È il caso di asciugamani, accappatoi e panni in microfibra. Anche alcuni capi tecnici o sportivi possono risentire del prodotto, perché l’ammorbidente può interferire con le proprietà per cui sono stati realizzati. In questi casi, le istruzioni del produttore hanno sempre la precedenza.
Quali capi non andrebbero lavati così
Un lavaggio occasionale non provoca necessariamente un danno permanente. Il punto è che non garantisce una detersione adeguata, soprattutto quando il tessuto è stato a contatto con molto sudore o fluidi corporei.

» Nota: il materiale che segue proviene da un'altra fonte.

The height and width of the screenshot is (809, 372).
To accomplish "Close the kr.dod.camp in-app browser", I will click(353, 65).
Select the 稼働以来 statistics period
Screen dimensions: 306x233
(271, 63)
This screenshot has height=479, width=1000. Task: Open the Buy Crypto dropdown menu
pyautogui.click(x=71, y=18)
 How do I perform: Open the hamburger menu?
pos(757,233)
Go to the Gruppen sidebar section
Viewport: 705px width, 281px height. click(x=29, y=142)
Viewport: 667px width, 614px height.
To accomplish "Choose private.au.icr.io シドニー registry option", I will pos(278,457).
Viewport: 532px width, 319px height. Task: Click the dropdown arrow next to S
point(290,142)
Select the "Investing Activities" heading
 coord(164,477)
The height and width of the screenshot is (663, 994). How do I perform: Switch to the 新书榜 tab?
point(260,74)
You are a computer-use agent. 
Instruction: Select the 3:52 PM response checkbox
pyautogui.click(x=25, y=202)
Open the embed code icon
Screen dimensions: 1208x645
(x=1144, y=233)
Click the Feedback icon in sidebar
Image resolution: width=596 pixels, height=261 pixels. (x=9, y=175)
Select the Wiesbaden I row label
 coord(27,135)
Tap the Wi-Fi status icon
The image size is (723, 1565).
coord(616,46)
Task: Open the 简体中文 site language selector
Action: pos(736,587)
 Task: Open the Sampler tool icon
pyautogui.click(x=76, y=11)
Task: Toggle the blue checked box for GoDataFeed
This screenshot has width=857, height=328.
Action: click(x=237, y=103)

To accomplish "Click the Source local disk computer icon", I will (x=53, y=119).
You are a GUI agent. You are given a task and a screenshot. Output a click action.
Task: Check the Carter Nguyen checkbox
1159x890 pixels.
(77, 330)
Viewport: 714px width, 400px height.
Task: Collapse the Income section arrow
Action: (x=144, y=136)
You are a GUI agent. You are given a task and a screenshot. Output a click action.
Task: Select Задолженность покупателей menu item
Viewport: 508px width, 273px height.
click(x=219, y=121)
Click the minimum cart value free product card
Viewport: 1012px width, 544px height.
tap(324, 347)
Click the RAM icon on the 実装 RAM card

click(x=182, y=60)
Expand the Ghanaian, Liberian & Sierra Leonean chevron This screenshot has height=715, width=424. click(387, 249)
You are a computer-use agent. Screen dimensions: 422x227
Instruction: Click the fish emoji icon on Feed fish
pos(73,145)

Meglio non affidarsi al solo ammorbidente per biancheria intima, asciugamani, lenzuola, uniformi da lavoro, indumenti molto sudati e vestiti sporchi di muffa. L’ammorbidente non è un disinfettante e non sostituisce un ciclo scelto in base al tipo di sporco e alle indicazioni riportate sull’etichetta.
La stessa prudenza vale per i vestiti dei bambini. Profumi, conservanti e altri componenti possono irritare la pelle di alcune persone, senza che questo significhi che il prodotto provochi sempre allergie. In caso di prurito, arrossamento o fastidio, è meglio sospenderlo, risciacquare i capi e valutare un detergente senza profumo.
Come recuperare il bucato
Se hai usato per errore soltanto l’ammorbidente, non serve buttare i vestiti. Lava nuovamente i capi con un detergente adatto, scegliendo un programma compatibile con il tessuto e con il grado di sporco.
Non aumentare la dose pensando di ottenere una pulizia migliore. Troppo detersivo può lasciare altri residui e rendere più difficile il risciacquo. Segui invece le indicazioni del prodotto, considerando la quantità di bucato e la durezza dell’acqua.
Il profumo può accompagnare un bucato pulito, ma non può sostituirlo. Prima viene la detersione; solo dopo, quando il materiale lo consente, si può valutare l’uso dell’ammorbidente.